AnnMarie Papa is the hospital’s chief nursing officer, responsible for 600 to 700 nurses. She said Einstein’s infant escalation was a matter of probability.

“We’re a female-dominated profession,” she said, “so we always have someone on leave: Young moms having babies, older nurses caring for their grandkids.”

Luckily, scheduling time off for multiple maternity leaves has not been a problem. “The nice thing is you have nine months to prepare,” said Papa. “Some nurses work part-time; some work per diem; some work full-time. So you know when everyone is going to be out.”

The baby boom unfolded so uneventfully that at first the moms-to-be weren’t even aware of how many of them were in a family way. “I don’t think we realized it was happening until it was happening,” said Papa, “One day, they all just said: ‘Look at us!’”

Look at them, indeed: Every nurse and doc with every hair in place, every eyelash curled (granted, they’d been notified in advance that cameras would be there). Andrea Jensen is a labor and delivery nurse with three children ages 4 and under, including Rosalie, the 11-week-old. Jensen’s makeup may have been flawless, but, she said, working with women in labor and delivery during 12- to 14-hour shifts does not ease a pregnant nurse’s own journey into motherhood.

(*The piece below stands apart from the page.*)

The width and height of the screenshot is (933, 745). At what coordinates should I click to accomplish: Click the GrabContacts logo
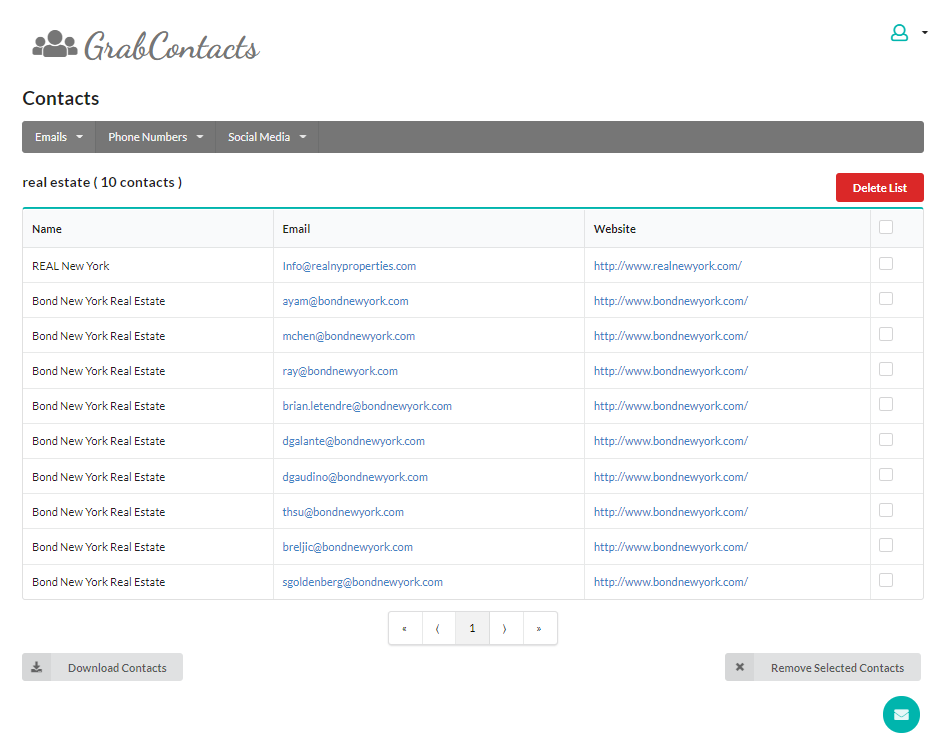[x=146, y=45]
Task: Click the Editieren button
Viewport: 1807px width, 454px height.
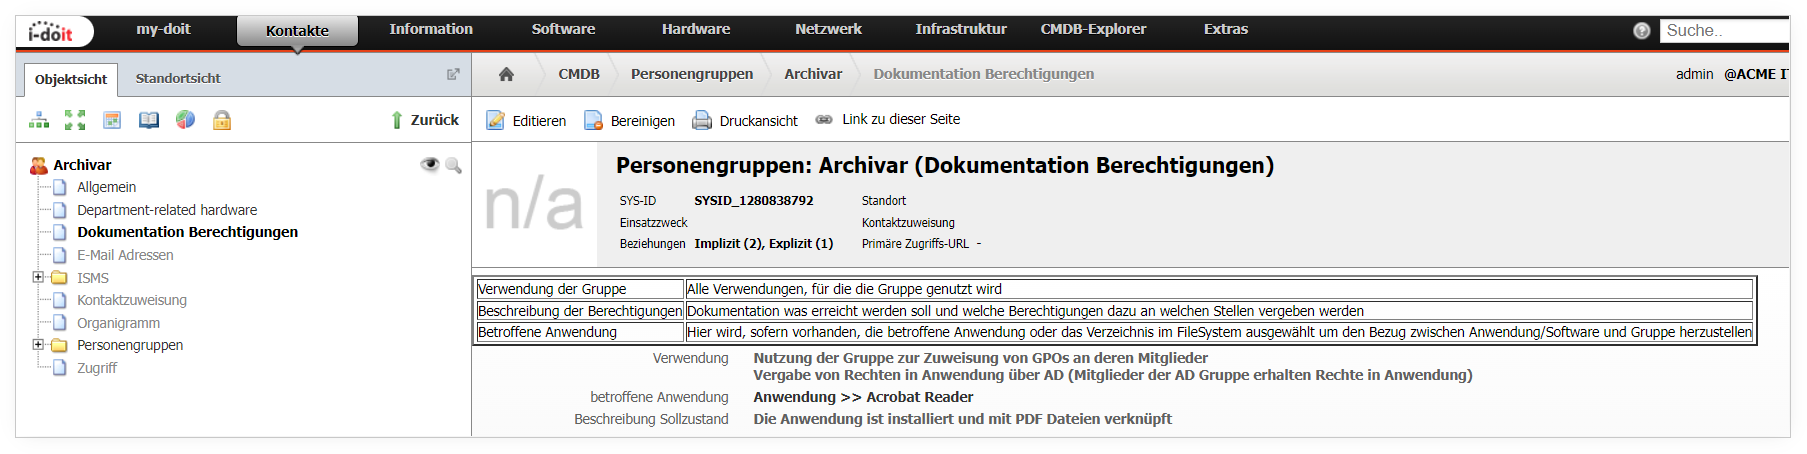Action: click(x=526, y=120)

“I can coach a mom through labor and help them with pain and tell them, ‘You can do it!’ over and over, but when it’s your labor and your pain …,” she said, her voice trailing off. During her final weeks of pregnancy, Jensen kept delivery supplies in her car, “because I’ve had so many women who’ve delivered babies on the side of the road. It happens more than you think.”

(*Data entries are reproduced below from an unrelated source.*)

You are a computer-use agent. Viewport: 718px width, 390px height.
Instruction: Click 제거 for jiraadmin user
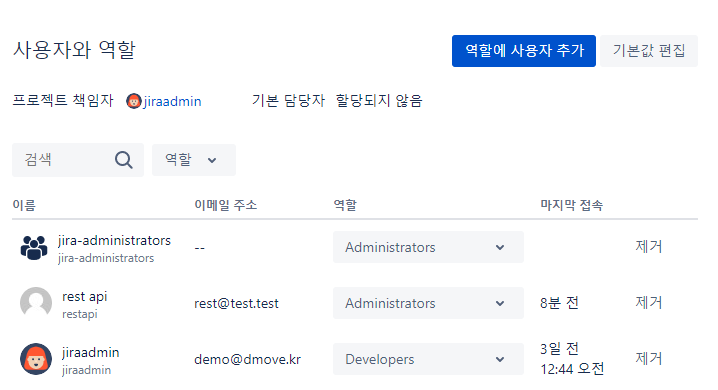click(x=648, y=358)
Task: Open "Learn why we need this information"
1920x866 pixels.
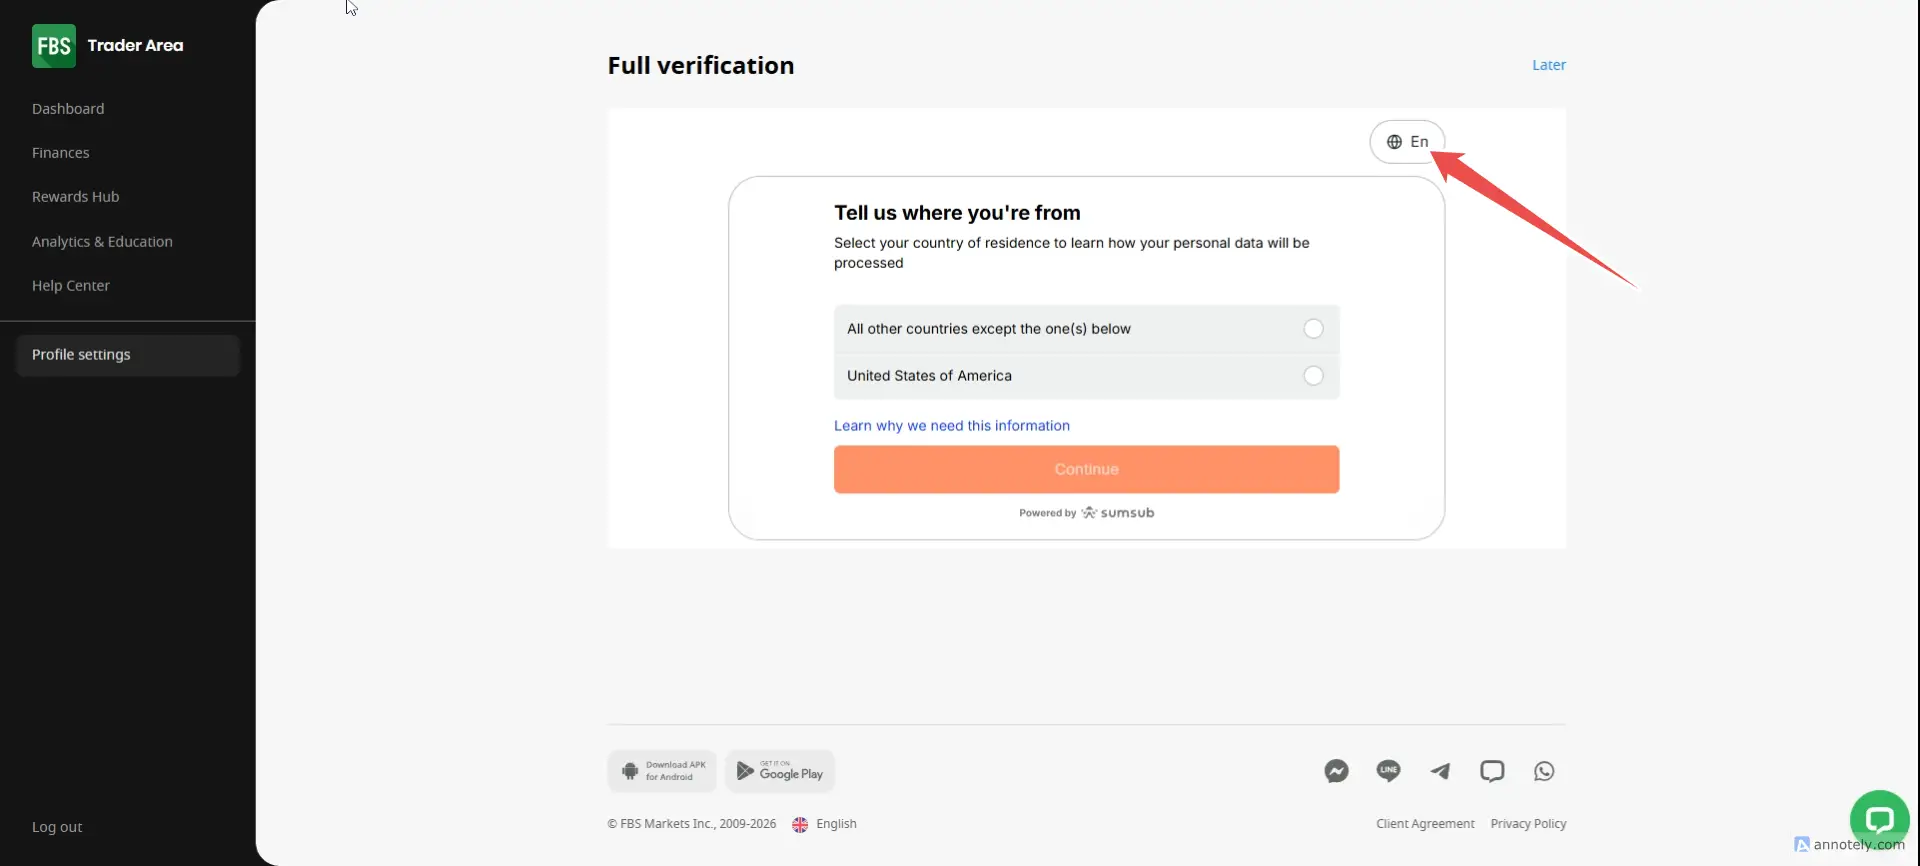Action: point(951,426)
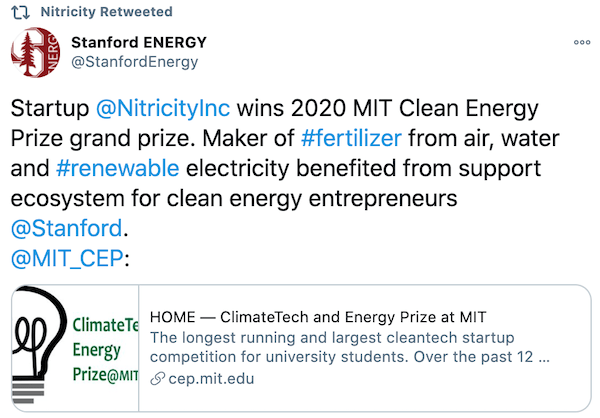The height and width of the screenshot is (418, 600).
Task: Open the Nitricity Retweeted header link
Action: click(x=113, y=12)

» READ MORE: Hosting hope: Bala family opens home to Carolina couple with sick child at CHOP

At Einstein, mother-baby nurses care for newborns and moms from birth to hospital discharge, typically about two to three days. So when Rachel Sliwka, a mother-baby nurse, had her first child, “I knew what to do with babies for three days, because I’d taken care of babies for … three days.”

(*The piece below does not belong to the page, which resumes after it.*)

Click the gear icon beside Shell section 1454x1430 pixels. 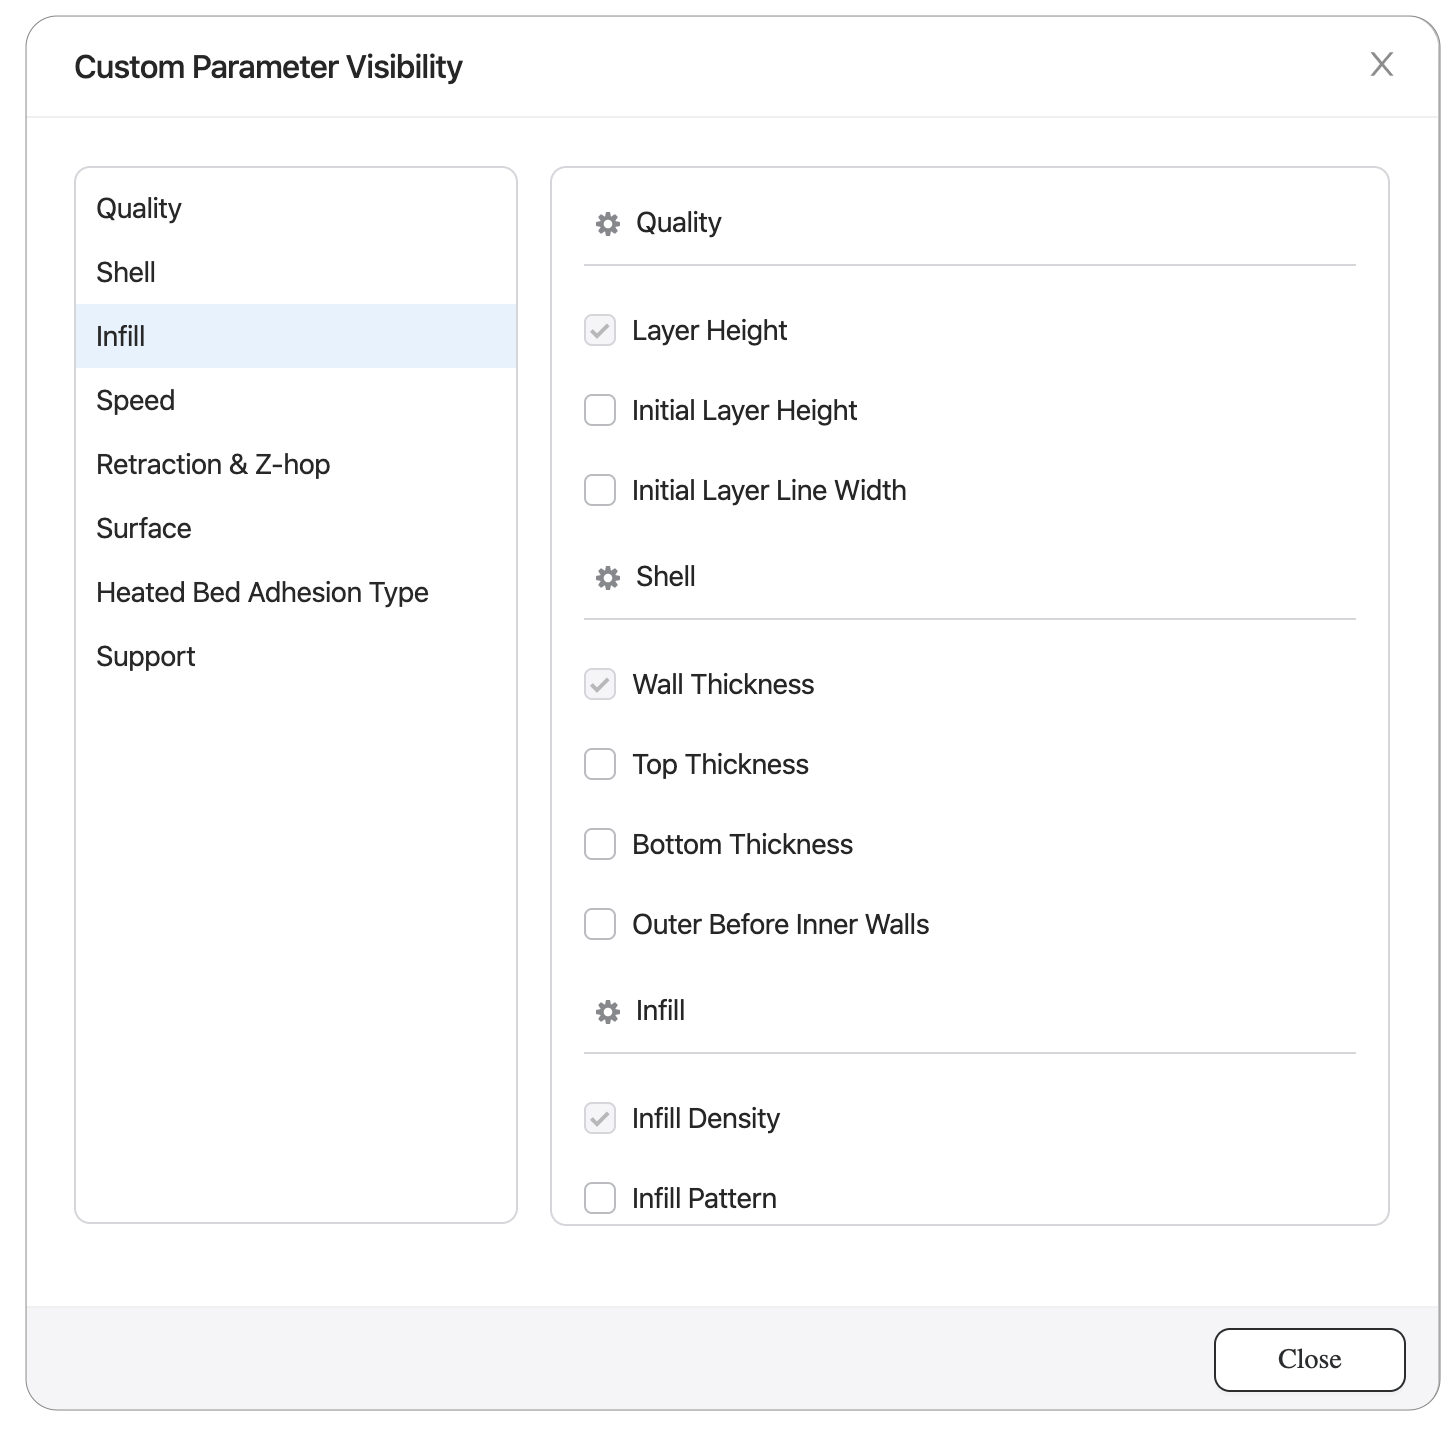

The women created a Facebook group for themselves, where they can ask for and share advice. They also text late at night (when someone is always awake with a fussy little one), cover for each other on sick days, and avail themselves of colleagues’ medical expertise.

“It’s amazing to have the resources we have. We have friends who are neonatologists. We have friends who are lactation consultants,” said Abby Deardorff, a mother-baby nurse. “I just came across a text from last year. My kids had been sick and I messaged Amy [Lembeck, the osteopath in the group], ‘My son has a fever. What should I do?’”

No question is off-limits — like the time Deardorff asked another nurse/mom, “Is my child’s poop different?” And no complaint is too common. “Oh, you didn’t sleep last night either?” sleepy-looking colleagues say to each other.

During their shifts, everyone makes sure their pregnant peers are cared for, said Jensen. “We’ll ask, ‘Have you had enough water today? Did you eat something today?’” As for their new-mom colleagues, everyone understands that they need milk-pumping breaks.

But knowledge and experience have a downside, said Lembeck.

“In general, we’re a more worried group of women, because we’ve seen so much. We know what can happen. We ponder on that more than the average woman.”

Deardorff, who struggled to get pregnant and also miscarried, agreed.

“The 20-week anatomy scan isn't as exciting for us. It's scary,” said Deardorff, who now has three little ones. “People are like, ‘Cool! You get to find out if it's a boy or a girl!' And we're like: ‘How's the back? How are the kidneys? Does everything measure right?’”

“Fortunately, for the most part, things turn out well,” countered Lembeck.

Being new moms has made the Einstein nurses better patient caregivers, said April Wine, a mother-baby nurse: “The word that comes to mind is ‘supportive.’”

Said Jensen,” I don’t think you have to have had a baby to take care of women having babies, but I think knowing what people are going through gives you a different perspective.”

“We advocate for our patients,” added Deardorff. “That’s something that we’re always doing. It’s part of our job that we love, because, obviously, we all love women and babies. But, in turn, we advocate for each other. It’s hard to be a working mom in this country. And so, any amount of support is amazing.”